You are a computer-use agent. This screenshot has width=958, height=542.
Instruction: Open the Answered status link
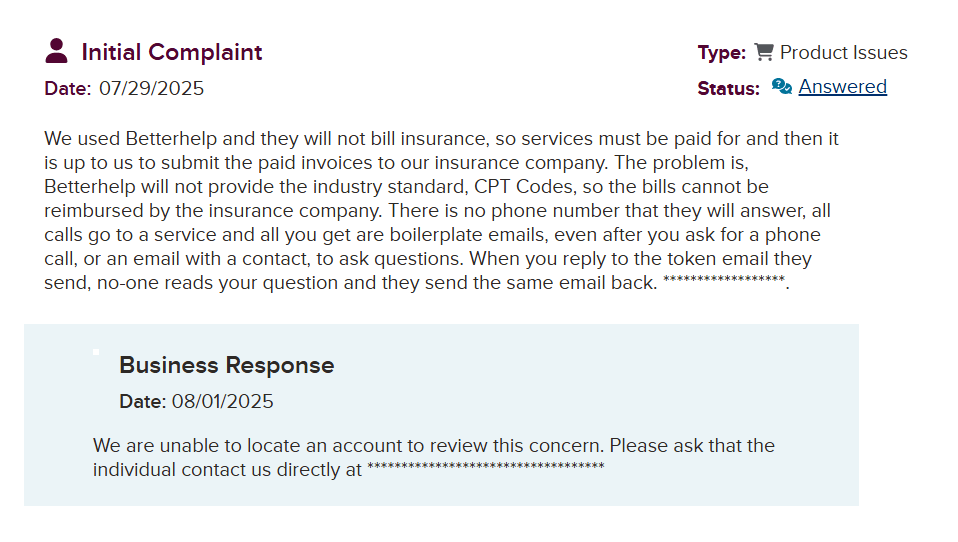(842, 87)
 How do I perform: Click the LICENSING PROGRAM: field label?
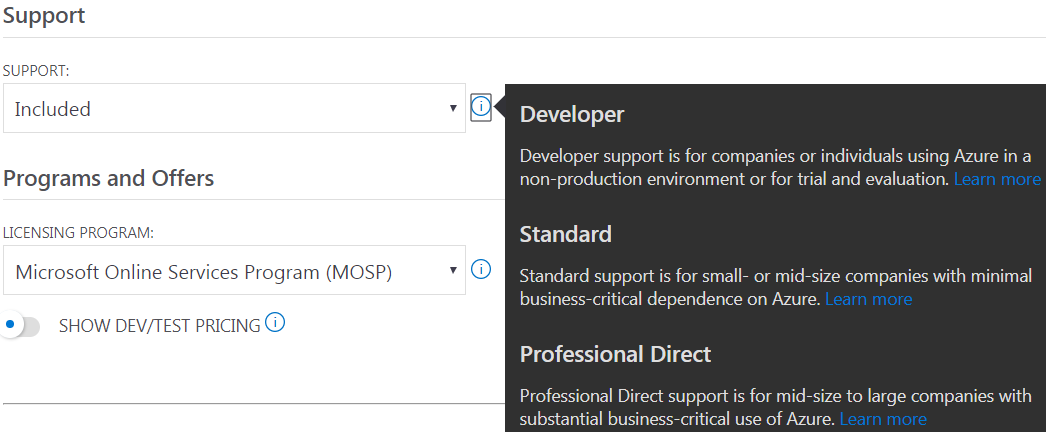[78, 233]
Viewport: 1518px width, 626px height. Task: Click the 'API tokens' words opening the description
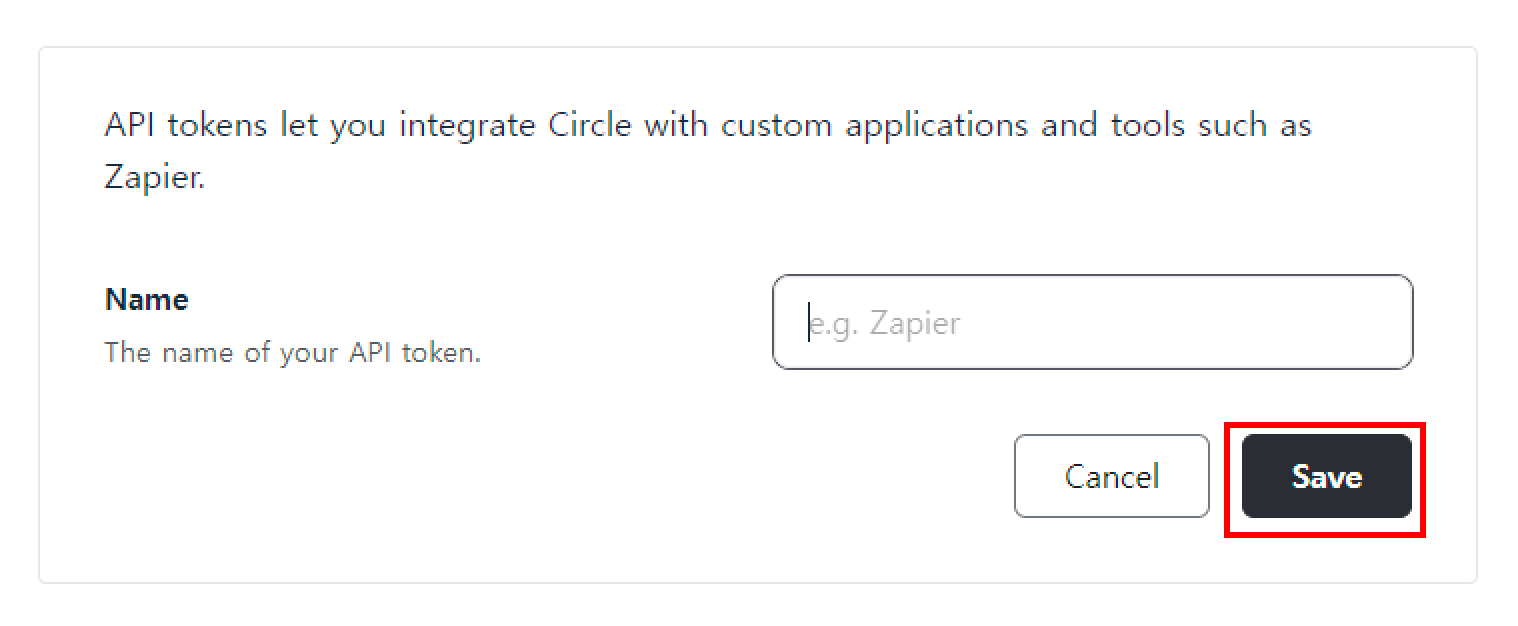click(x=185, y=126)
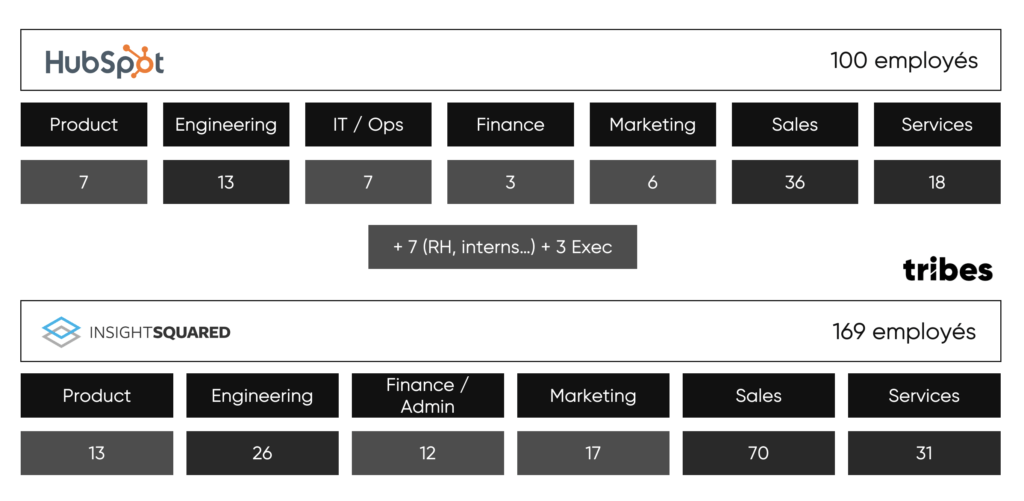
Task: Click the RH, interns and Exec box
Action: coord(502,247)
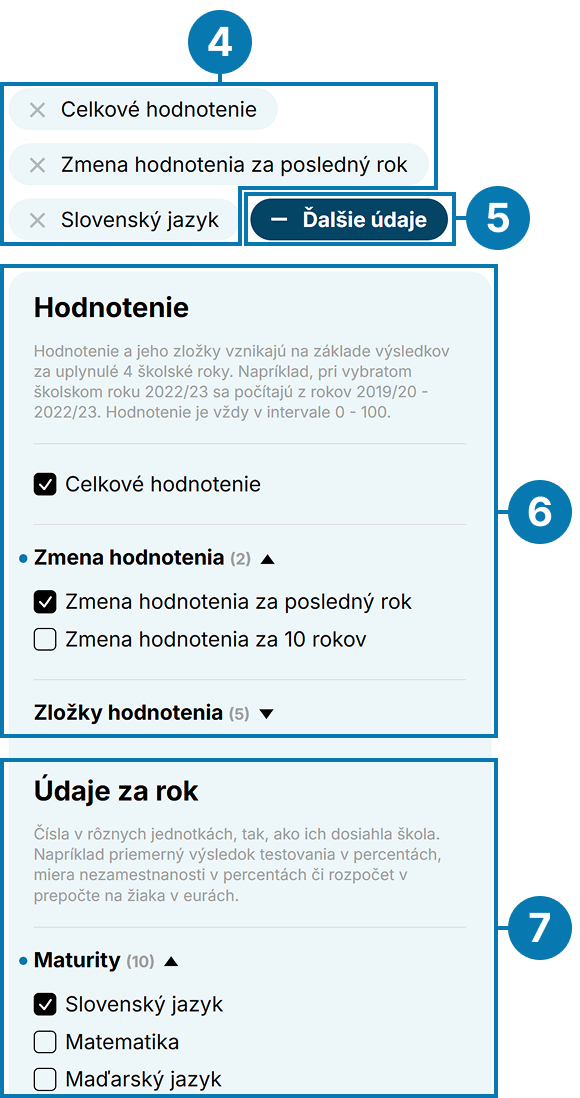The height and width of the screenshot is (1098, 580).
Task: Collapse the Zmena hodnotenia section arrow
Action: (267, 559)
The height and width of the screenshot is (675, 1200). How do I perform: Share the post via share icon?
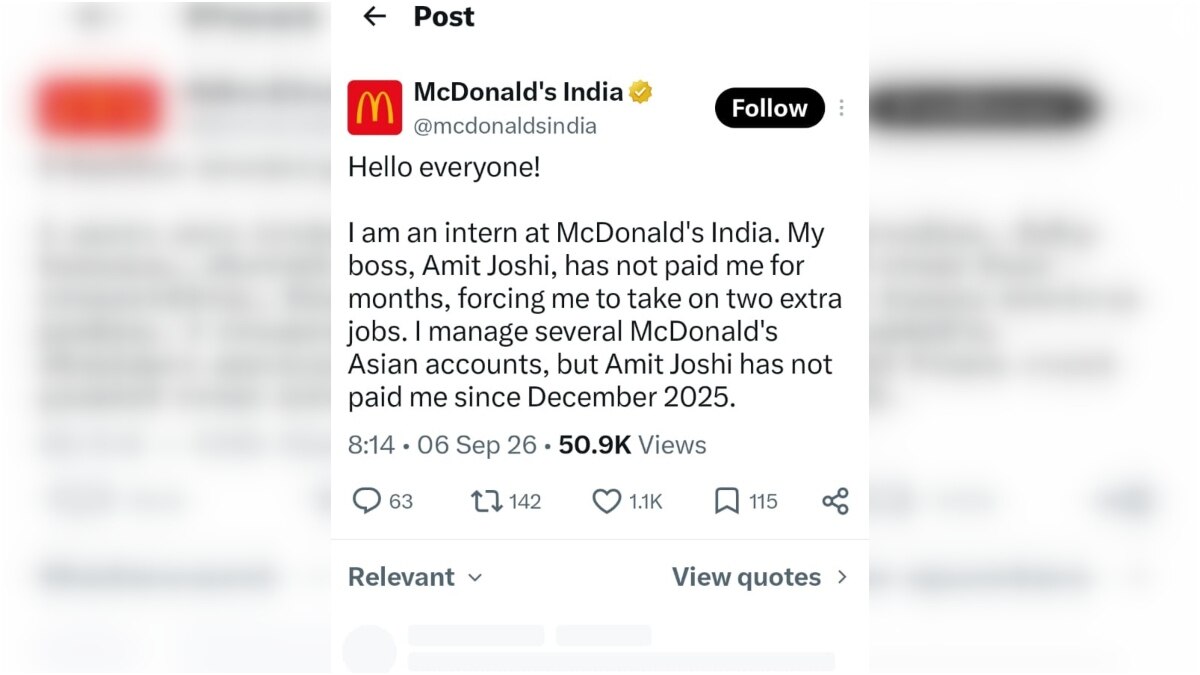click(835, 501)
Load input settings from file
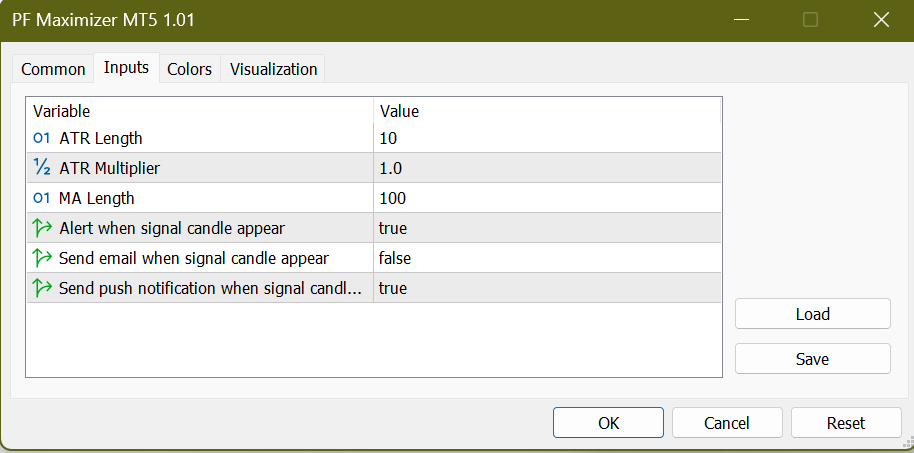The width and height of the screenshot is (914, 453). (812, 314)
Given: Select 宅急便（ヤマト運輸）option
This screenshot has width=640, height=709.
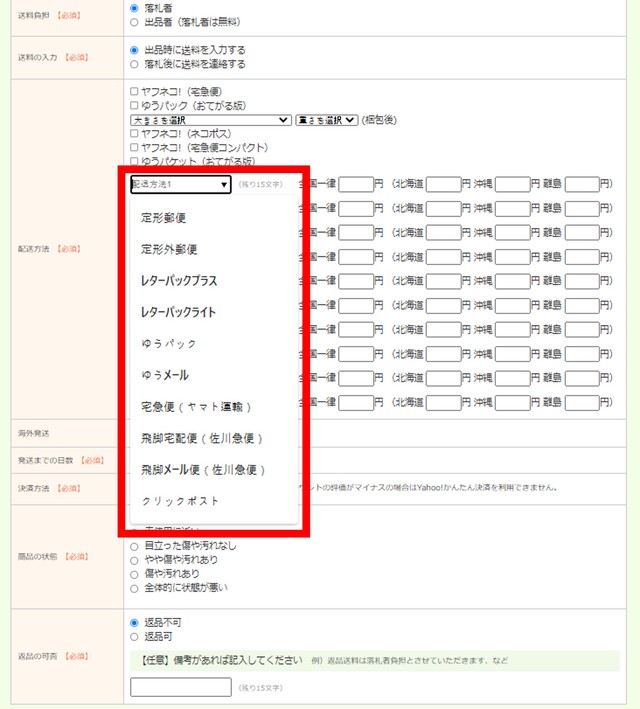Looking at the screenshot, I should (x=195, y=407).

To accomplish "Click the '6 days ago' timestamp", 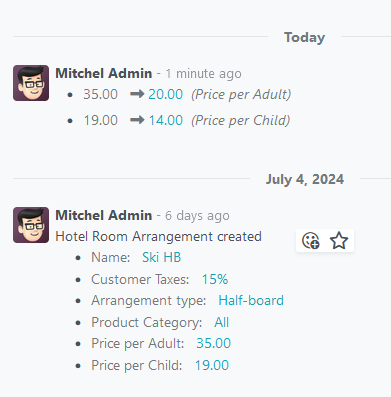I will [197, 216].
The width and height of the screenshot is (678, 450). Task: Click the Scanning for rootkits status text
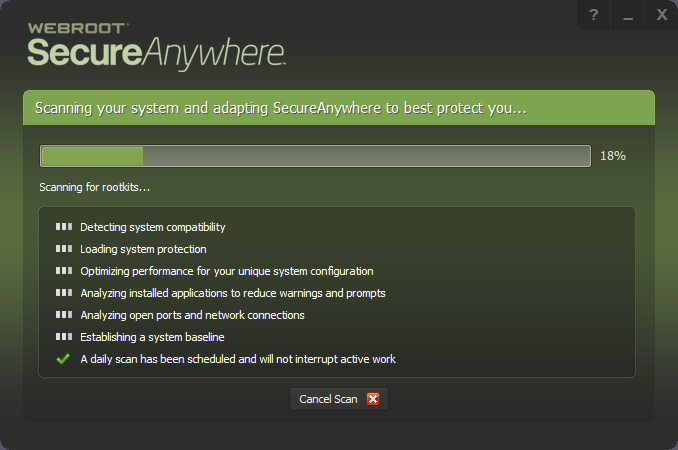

■ **Instructions for the task**
Starting at the line with "Instruction: Open the Answered status link" and finishing at the line with "Given: Select 宅急便（ヤマト運輸）option", copy the material above exactly, both lines included. Nothing else goes in, and no pictures.

■ **Worked solution**
Instruction: Open the Answered status link
(842, 87)
 How do I perform: Click the LICENSING PROGRAM: field label?
[78, 233]
Viewport: 1518px width, 626px height. Task: Click the 'API tokens' words opening the description
click(x=185, y=126)
Task: Click the RH, interns and Exec box
Action: coord(502,247)
The height and width of the screenshot is (1098, 580).
Task: Collapse the Zmena hodnotenia section arrow
Action: (267, 559)
The height and width of the screenshot is (675, 1200). How do I perform: Share the post via share icon?
click(835, 501)
Load input settings from file
The width and height of the screenshot is (914, 453). (812, 314)
Given: Select 宅急便（ヤマト運輸）option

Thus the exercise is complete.